Comparison with a Simple Geometric Locator
The performance of MiRduplexSVM was first compared to that of the Simple Geometric Locator (S.G.L.), the construction of which is detailed in . Briefly, in the S.G.L., the location of each of the four ends of known duplexes is found by calculating its distance from the tip of the terminal loop. This is done for all hairpins in the training set and the average distances (rounded to the closest integer) are then used to generate the predictions of the S.G.L. for any new hairpin in the test set. In the comparison reported here, both methods were trained on the dataset used to optimize the hyper-parameters of MiRduplexSVM and tested on the remaining 30% of hairpins with known duplexes (290 hairpins) in version 17.0 of miRBase. Fig 3A shows the prediction accuracy of each tool as a function of the ACSAE while Fig 3G (blue line) and Fig 4 (blue lines) show the prediction accuracy of MiRduplexSVM against that of the S.G.L. estimated using the ACSAE (0-8nts, Fig 3G) or the EAE (0–5nts, Fig 4), respectively. In all cases MiRduplexSVM greatly outperforms the S.G.L., especially for small error values. The observed difference in performance is statistically significant for ACSAE of 0–15 nucleotides (see Table T1 line 6, in S1 Text; p = 0.05), and for EAE of 0–3 nucleotides (see Table T2, lines 21–24 in S1 Text; p = 0.05), beyond which both methods behave similarly. Having shown that the distance from the tip loop, while a very simple approach, is not sufficient to identify miRNA duplexes, we next compare MiRduplexSVM with existing miRNA mature prediction tools.

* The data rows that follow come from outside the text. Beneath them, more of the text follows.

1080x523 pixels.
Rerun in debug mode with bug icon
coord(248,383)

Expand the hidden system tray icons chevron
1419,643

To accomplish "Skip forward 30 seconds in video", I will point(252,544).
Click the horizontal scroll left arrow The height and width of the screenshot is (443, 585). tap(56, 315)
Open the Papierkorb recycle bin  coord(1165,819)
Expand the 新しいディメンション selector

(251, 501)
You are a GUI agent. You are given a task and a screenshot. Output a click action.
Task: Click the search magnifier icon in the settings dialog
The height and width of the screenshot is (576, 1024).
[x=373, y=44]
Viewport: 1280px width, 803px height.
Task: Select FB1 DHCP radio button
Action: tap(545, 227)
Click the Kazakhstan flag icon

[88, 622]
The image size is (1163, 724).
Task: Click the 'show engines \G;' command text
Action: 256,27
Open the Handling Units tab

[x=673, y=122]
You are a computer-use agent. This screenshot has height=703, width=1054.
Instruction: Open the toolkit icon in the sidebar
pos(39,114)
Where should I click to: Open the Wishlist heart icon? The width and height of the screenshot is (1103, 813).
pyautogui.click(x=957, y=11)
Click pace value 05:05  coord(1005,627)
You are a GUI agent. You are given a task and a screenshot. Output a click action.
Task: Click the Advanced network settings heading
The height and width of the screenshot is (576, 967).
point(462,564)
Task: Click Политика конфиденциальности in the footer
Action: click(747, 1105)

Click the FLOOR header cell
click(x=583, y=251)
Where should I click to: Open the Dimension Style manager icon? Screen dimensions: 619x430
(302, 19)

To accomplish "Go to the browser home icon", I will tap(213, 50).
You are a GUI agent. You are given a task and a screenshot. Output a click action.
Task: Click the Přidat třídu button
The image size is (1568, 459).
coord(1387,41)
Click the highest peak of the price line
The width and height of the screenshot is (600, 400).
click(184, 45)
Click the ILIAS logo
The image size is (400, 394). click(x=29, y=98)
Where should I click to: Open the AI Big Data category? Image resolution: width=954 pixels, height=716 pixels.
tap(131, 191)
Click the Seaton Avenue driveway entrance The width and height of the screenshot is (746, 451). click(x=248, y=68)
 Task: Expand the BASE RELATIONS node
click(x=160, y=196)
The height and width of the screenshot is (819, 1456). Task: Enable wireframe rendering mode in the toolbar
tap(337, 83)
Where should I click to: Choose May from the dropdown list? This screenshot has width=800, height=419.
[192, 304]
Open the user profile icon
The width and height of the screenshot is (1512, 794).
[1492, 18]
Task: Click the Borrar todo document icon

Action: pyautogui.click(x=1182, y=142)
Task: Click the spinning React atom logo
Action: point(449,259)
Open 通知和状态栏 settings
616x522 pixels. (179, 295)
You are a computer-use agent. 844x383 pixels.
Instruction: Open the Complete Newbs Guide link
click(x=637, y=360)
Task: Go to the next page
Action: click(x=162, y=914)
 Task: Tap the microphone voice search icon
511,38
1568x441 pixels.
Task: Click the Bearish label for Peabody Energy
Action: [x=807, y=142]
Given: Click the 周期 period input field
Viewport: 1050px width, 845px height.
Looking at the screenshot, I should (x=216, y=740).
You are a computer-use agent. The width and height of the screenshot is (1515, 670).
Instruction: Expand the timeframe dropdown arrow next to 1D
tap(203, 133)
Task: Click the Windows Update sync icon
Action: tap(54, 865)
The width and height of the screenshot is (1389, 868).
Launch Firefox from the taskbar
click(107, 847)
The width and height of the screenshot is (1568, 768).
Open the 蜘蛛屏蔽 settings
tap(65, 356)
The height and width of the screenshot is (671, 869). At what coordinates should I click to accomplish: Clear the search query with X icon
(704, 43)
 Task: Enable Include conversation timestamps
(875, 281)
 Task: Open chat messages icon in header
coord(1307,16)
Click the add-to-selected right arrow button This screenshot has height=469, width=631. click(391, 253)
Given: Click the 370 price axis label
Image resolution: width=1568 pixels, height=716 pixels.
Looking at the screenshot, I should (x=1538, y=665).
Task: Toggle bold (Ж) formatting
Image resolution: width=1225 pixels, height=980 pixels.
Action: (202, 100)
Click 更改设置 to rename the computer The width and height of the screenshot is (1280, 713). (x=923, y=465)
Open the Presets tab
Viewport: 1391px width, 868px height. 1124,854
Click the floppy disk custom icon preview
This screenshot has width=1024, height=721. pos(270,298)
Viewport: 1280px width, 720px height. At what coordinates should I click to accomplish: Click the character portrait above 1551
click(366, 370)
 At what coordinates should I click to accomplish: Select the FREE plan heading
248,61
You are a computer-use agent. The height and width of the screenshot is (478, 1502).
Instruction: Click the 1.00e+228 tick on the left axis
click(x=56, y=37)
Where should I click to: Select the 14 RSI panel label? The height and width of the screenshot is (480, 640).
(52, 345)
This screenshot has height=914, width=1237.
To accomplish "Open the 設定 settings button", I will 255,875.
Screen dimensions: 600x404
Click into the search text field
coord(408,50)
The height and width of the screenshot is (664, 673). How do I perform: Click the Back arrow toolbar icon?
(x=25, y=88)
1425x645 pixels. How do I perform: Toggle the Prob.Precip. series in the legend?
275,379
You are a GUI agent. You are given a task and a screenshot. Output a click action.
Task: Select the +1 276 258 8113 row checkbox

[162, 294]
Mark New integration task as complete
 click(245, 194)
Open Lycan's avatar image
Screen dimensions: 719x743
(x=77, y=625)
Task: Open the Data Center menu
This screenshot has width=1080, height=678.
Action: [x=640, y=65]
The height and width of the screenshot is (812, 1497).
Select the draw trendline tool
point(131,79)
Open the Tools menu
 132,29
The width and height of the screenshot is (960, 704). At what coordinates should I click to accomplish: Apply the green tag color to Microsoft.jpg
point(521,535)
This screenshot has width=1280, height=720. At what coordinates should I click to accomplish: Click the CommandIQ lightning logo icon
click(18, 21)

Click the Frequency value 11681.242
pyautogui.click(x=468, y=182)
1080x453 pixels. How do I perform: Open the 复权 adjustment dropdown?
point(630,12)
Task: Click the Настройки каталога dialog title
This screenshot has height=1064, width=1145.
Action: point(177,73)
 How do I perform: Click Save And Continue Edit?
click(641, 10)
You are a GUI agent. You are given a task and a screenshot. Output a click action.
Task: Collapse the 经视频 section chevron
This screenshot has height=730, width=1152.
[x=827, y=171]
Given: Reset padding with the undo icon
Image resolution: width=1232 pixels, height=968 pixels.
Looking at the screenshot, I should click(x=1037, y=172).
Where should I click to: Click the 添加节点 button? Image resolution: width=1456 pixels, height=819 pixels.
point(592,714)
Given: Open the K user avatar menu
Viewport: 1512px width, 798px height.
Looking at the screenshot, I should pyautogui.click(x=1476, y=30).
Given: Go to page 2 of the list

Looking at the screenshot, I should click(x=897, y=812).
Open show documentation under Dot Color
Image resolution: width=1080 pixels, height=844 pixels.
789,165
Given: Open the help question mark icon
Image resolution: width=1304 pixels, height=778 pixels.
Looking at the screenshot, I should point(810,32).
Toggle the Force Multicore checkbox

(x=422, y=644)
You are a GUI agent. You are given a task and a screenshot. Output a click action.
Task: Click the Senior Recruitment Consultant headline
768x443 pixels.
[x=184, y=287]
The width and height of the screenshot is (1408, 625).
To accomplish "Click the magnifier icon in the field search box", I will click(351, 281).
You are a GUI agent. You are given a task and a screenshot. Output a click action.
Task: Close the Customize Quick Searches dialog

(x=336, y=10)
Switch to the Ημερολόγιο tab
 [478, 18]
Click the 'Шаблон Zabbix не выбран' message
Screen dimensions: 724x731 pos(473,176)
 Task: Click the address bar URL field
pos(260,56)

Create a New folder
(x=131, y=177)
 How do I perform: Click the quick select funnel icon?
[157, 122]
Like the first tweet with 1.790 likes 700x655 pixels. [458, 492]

Panels A-F show the prediction accuracy (y-axis) of MiRduplexSVM (in black) and a second compared tool (in colour) as a function of the All Corners Sum Absolute Error (ACSAE, x axis) for errors of 0-8nts. The performance of the Simple Geometric Locator (S.G.L.), MatureBayes, miRPara, MaturePred-Plants, MaturePred-Mammals and MiRdup is shown in A—blue bars, B—pink bars, C—cyan bars, D—green bars, E-red bars and F-purple bars, respectively. Panel G shows the prediction accuracy of MiRduplexSVM (y axis) against the prediction accuracy of each compared tool (x axis). The colour code is the same as in A-F. Symbols (upward triangle, diamond, downward triangle, circle, right pointed triangle, square, left pointed triangle, pentagram star and hexagram star) correspond to errors less than or equal to 0, 1, 2, 3, 4, 5, 6, 7, 8 nucleotides, respectively. All points above the diagonal in G are statistically significant at level 0.05.
Performance accuracies are estimated using the EAE for errors of 0-5nts. In each panel, the y axis shows the prediction accuracy of MiRduplexSVM (in %) and the x axis shows the prediction accuracy of other methods (in %). The colour and symbol scheme is the same as in Fig 3G. Statistically significant results are indicated with filled symbols.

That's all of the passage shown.